Mother of mercy, is this the end of Tony? Or Christopher? Or Bobby ''Bacala'' or Phil Leotardo or — shocking thought — Carmela? Dunno. What we do know is that this is the end of The Sopranos. So somebody's end is probably near (I'm guessing more than one somebody) in the next nine weeks of the final season of one of modern television's greatest achievements in dramatic storytelling. And yet for now, of course...we wait. Show creator David Chase wouldn't have it any other way. Convulsions of exhilarating, violent, plot-powering action — otherwise known as whackings — have been the moments that have made headlines over the years. But really, at its sad, wise heart, The Sopranos illuminates the millions of moments of no action that make up the kind of life millions more of us know. It's Tony's dreams, free associations, and gut-gnawing existential agita that give the series its emotional greatness, while Adriana or Big Pussy gets the buzz. And it's because we can feel the weight of Tony's unwhackable anxieties, even when he's just slumped in a lawn chair staring at water as ducks go by (ducks! Like doves of peace, they quack in the end as they did in the beginning!), that we're so enthralled when something less regularly suburban does go down.

There's a fair amount of sitting around in the first episode — and yet every minute is alive, loaded with middle-aged melancholy (Tony's) and dread (ours). Offering a tableau of almost hilarious mellowness and serenity — Tony and Carmela, Janice and Bobby, sharing a pastoral family weekend of food, drink, and rule-bending Monopoly-playing at a woodsy, lakeside vacation house to celebrate T's 47th birthday — Chase and his writers turn the fantasy of country living on its head. They manage to hint at enough distrust, disappointments, and simmering resentments for a reasonable viewer to break out in a sweat of worry about the fate of everyone at the table. And even those not present. Just a word, a phrase, vibrates with import: ''I'm old, Carm,'' from Tony, or ''What did I say?'' from Janice to her annoyed sister-in-law, spoken in the exact same tones of sadistic innocence once heard from her mother.
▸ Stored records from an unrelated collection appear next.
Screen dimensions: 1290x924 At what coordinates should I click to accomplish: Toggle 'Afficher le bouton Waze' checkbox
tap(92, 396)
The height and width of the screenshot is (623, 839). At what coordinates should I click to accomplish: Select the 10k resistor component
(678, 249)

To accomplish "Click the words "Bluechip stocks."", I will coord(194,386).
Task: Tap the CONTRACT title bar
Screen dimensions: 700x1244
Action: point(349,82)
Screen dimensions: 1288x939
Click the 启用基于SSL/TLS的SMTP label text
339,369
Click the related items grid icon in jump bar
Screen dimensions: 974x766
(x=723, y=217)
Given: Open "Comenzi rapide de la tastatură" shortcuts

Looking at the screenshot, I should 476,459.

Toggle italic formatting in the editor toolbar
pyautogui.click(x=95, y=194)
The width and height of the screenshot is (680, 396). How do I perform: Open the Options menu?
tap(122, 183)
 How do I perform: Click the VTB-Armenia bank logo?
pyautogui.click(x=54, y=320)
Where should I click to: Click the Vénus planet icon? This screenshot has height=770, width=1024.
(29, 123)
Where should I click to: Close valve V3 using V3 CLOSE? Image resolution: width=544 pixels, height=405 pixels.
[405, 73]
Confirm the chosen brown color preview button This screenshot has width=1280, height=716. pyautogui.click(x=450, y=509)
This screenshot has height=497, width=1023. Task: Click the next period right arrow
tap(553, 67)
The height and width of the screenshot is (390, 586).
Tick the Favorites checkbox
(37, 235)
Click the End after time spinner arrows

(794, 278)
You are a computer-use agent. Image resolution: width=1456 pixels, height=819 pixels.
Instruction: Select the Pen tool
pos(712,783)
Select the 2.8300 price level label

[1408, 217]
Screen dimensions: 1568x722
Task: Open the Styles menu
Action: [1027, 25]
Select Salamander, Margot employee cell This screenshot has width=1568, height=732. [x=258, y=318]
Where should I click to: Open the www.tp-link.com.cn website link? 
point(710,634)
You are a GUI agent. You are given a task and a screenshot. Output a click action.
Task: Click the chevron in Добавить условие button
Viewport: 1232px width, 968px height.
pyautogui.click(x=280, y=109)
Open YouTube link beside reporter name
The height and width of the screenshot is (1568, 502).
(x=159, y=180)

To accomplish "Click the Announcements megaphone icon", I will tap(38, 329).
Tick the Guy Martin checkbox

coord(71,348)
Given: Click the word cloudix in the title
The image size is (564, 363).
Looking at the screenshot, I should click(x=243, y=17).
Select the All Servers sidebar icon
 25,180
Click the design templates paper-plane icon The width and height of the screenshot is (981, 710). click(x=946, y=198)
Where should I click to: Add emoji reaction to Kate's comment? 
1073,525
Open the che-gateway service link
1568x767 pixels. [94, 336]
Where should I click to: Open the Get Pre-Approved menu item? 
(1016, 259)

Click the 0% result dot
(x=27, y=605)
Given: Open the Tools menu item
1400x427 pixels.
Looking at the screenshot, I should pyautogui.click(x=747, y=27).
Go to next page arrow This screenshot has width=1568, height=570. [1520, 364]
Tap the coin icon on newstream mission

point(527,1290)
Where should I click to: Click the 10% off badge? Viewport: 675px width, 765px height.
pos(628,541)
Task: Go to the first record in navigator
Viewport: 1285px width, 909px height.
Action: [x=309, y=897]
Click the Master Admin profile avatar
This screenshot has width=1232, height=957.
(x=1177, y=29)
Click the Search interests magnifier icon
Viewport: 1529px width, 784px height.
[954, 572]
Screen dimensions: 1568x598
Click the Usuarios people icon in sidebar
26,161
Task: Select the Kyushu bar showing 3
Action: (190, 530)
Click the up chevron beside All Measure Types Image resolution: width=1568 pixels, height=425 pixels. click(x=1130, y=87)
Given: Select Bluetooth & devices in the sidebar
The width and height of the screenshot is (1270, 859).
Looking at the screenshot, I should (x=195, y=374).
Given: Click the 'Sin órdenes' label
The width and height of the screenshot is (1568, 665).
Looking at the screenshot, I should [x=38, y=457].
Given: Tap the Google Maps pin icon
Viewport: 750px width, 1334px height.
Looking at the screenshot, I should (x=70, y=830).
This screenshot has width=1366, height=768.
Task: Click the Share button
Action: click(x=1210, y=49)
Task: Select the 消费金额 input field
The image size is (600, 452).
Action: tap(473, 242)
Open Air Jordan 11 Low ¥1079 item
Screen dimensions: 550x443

In an opening scene, the early-morning sound of someone — feds? cops? disgruntled business associates? — pounding at the front door awakens Carmela, who bolts up in the Soprano marriage bed and asks her sleeping husband, ''Is this it?'' She means the punishment, the endgame, the losing roll of the dice she always knew came with Mr. S. This is not it, yet, but it's coming. The wait is agonizing, and worth it.